We had some downtime on a server at work over the holiday weekend, and as a result my boss is interested in having that never happen again. He asked about establishing, basically, an on-call system.
It sounds pretty straightforward – just have someone who will keep an eye on things. “Keep the lights on” is how my manager described it. Well, nothing is ever quite that simple, is it?
I’m of two minds on this.
First, obviously, in this day and age it is embarrassing at best to have your website down. I’m an internet software professional and I hate the thought of a down website. So, in that sense, yes, I’m all for having a way to have it not happen or resolve it quickly.
Second, however, I’m a person recovering from over a decade working in the news industry. In terms of on-call and after-hours responsibilities, I was taken advantage of in ways I am still coming to terms with. (That sounds melodramatic, I know – let me buy you a drink & tell you about it, then you tell me if it still sounds that way). One of the reasons I work where I work is that I don’t have to be on call.
I had to deal with on-call issues as an employee on call and later as an on call manager who also had employees on call. A lot of questions came up over the years, along with a lot of intentional and unintentional abuses of the system.
I put down all the questions I could remember, and the list is staggering. It reminds me of Steve Yegge’s seminal blog post on complexity.
There are no right or wrong answers to most of these questions; that is what makes them so hard. That, and the fact that there are nearly 100 of them.
Without further ado:
Are weeknights included in the on-call schedule, or just weekend days?
What about weekend nights? Holidays?
What hours are responses expected?
What is the required response time?
What happens if the response time is not met?
What happens if it’s not met repeatedly – is that a performance issue?
What should the caller do if the phone is not answered? Leave a voicemail?
How quickly should the caller expect a response to a voicemail?
If they’ve called and left a voicemail, are they allowed to call back? How many times?
What should happen if the caller doesn’t ever receive a response to a voicemail?
How long before it’s “ever”?
What should happen if the caller thinks the problem is not being resolved quickly enough?
How quickly is quickly enough?
What should the on-call person do if they can’t resolve the problem on their own?
Escalate? To who? Is there a secondary on-call person?
What if they can’t reach anyone? Are they allowed to keep trying ad infinitum?
How should an issue be reported – can someone call the on-call person, or only email them?
If so, who is allowed to call?
What do we do if someone who is not allowed to call does call?
If not, what do we do when someone does call?
Are callers allowed to attempt to use a home number to reach someone for support?

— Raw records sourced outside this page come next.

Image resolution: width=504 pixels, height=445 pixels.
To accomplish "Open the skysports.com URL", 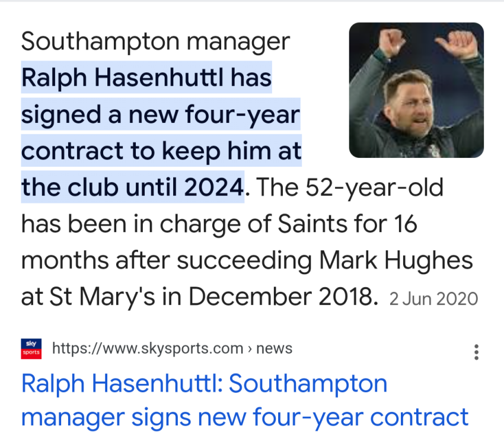I will [x=148, y=348].
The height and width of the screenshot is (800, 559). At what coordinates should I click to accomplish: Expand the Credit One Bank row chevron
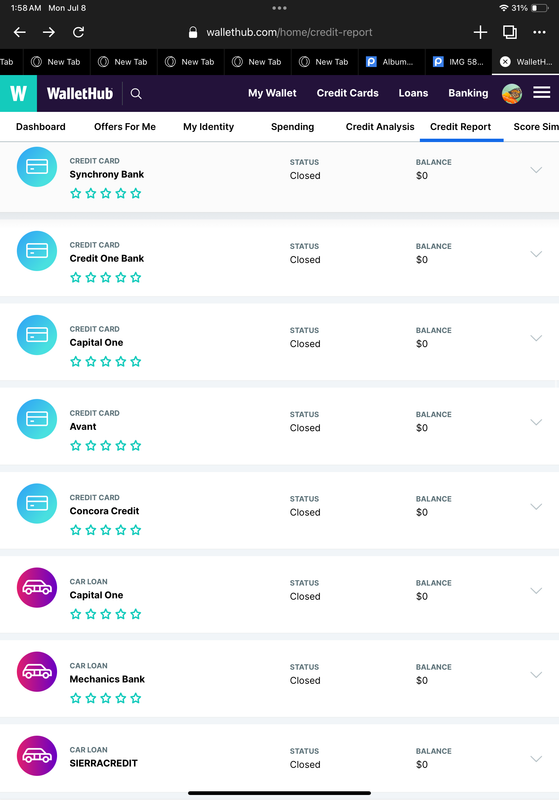pos(536,254)
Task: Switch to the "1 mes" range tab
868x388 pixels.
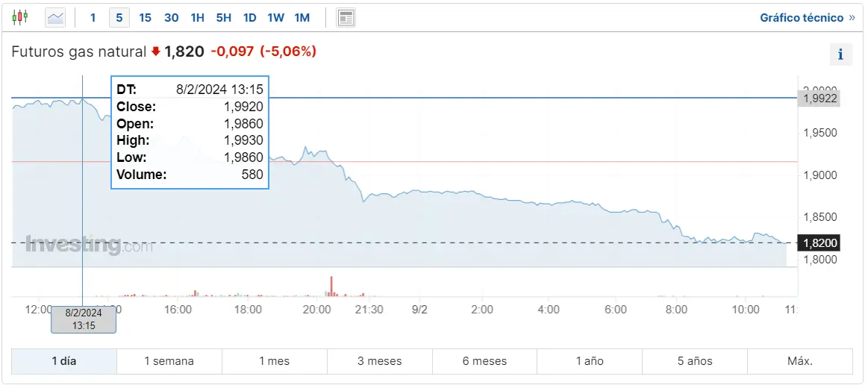Action: point(274,361)
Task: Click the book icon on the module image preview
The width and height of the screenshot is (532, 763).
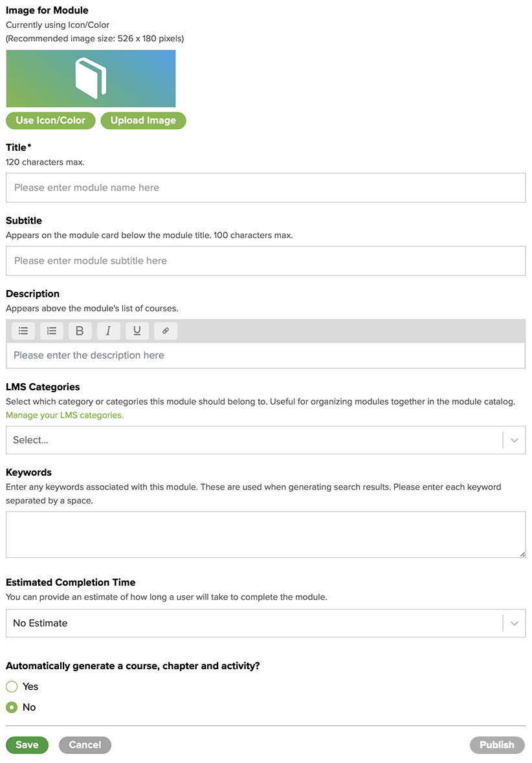Action: pos(91,76)
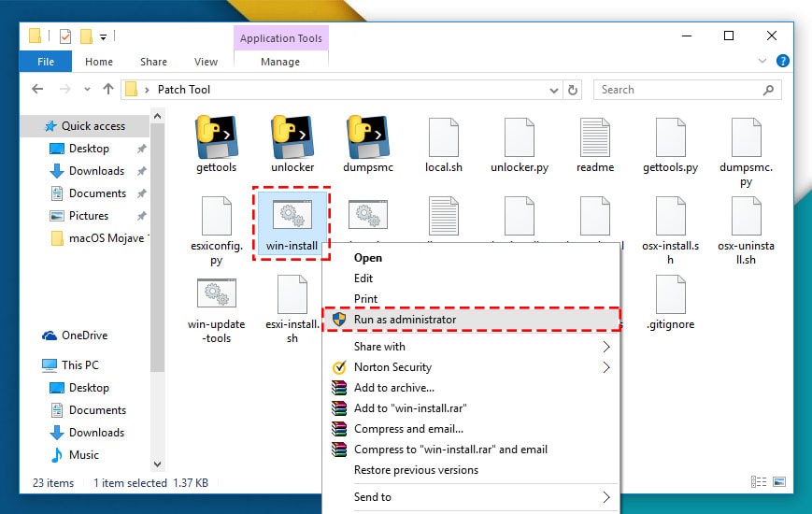812x514 pixels.
Task: Open the View ribbon tab
Action: tap(206, 62)
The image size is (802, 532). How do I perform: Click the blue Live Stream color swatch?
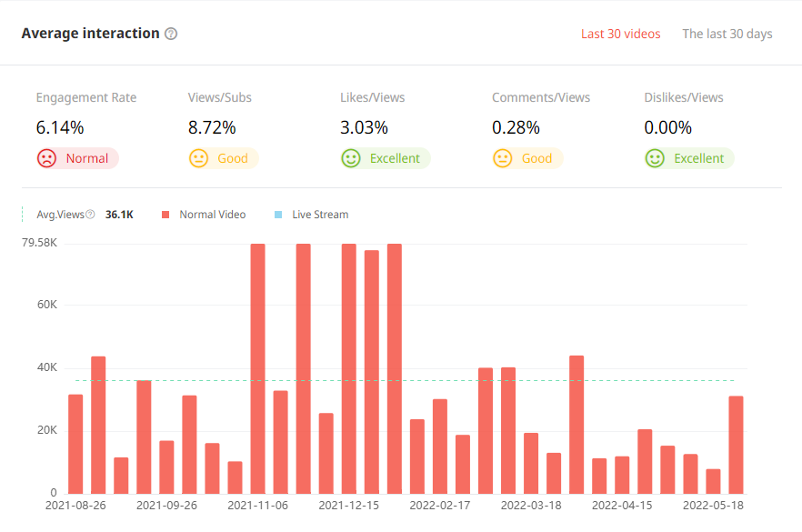click(x=278, y=215)
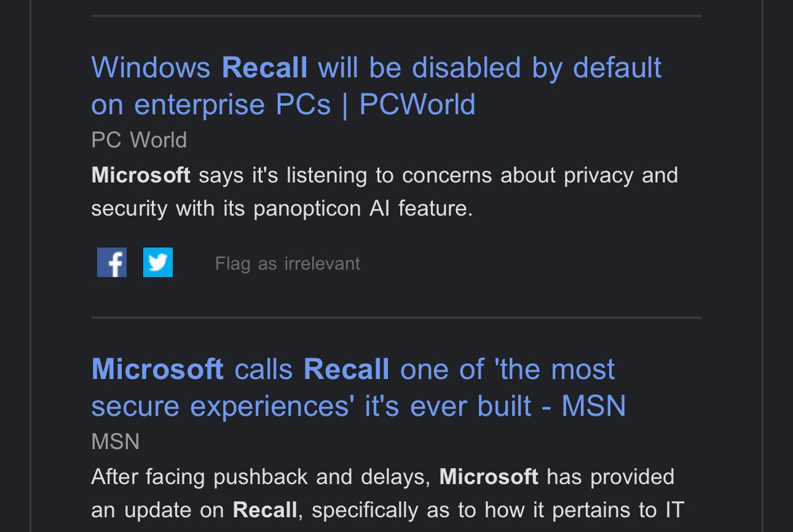Image resolution: width=793 pixels, height=532 pixels.
Task: Flag the PCWorld article as irrelevant
Action: (x=287, y=264)
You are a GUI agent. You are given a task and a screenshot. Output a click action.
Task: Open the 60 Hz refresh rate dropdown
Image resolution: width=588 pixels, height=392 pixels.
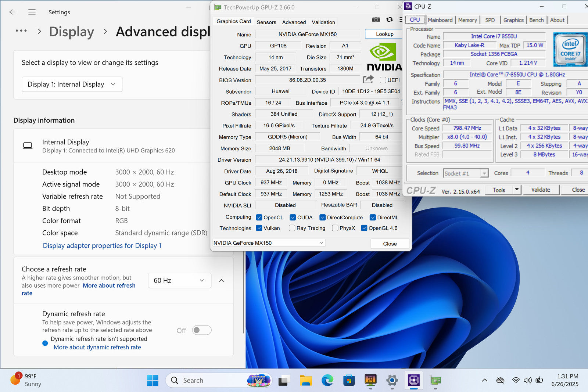179,281
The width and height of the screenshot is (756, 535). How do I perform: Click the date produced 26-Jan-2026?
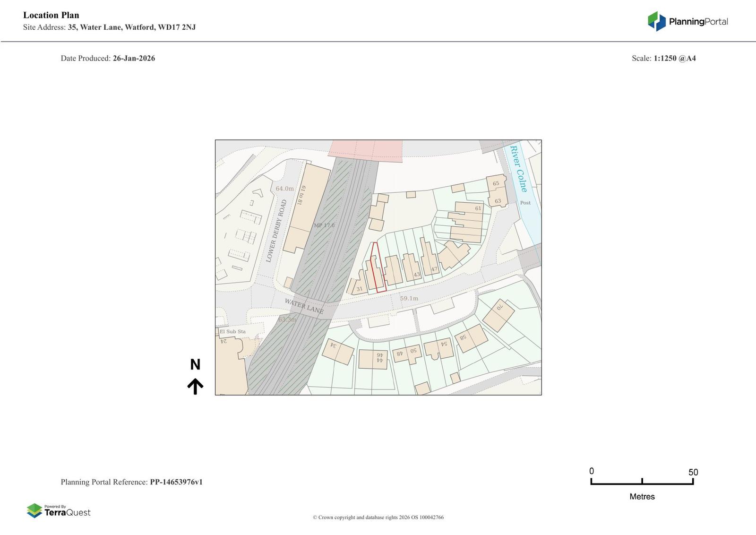(134, 58)
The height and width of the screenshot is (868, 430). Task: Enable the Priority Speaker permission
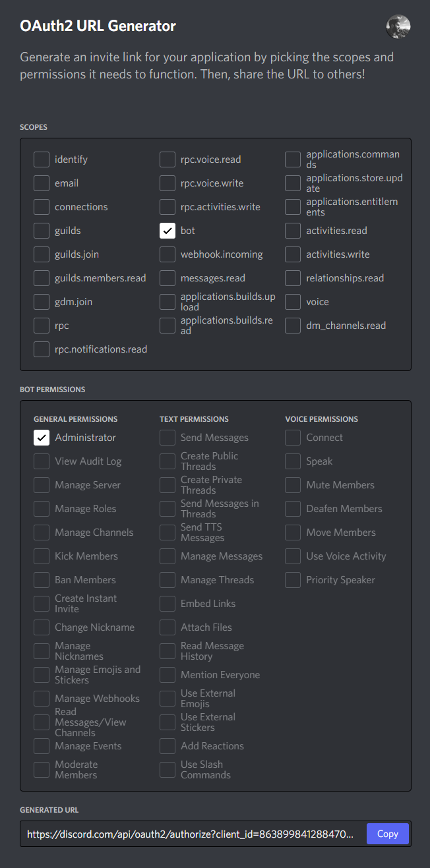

If not, how should that be handled?
Is only the web site included in this on-call duty? If yes, which web sites? All?
If no, what other systems are supported after hours? Who will troubleshoot those?
How should they be contacted?
Is the on-call person expected to deal with problems during workday as well as during on-call hours?
How often is a person on call?
Does it rotate through the team, i.e. A B C D A B C D … ?
Or is the schedule set for a month or a quarter or a year at a time?
If the schedule is set, when will it be published?
Can scheduled on-call duties be changed or traded? If so, what’s the procedure for doing so?
What if head count changes (up, or down)?
What if a person’s on-call duty falls during a desired vacation?
If multiple vacations conflict with on-call, whose vacation request wins?
Is it first-come first-served, or by seniority?
What if the on-call person uses a sick day – are they still on call?
How will holidays be handled?
If scheduled in advance, how far out will the schedule be available?
If rotated, is it within the year or year over year?
What if the on-call person has no internet access to enable them to solve the issue?
Or are they required to stay at an internet connection, i.e. at home?
If allowed to travel, is the on-call person expected to have a laptop with them at all times?
How far away is considered “travel”?
Is the employee required to have a home internet connection?
Will the company pay for a portion of that connection?
If allowed to travel, what about a mobile internet connection?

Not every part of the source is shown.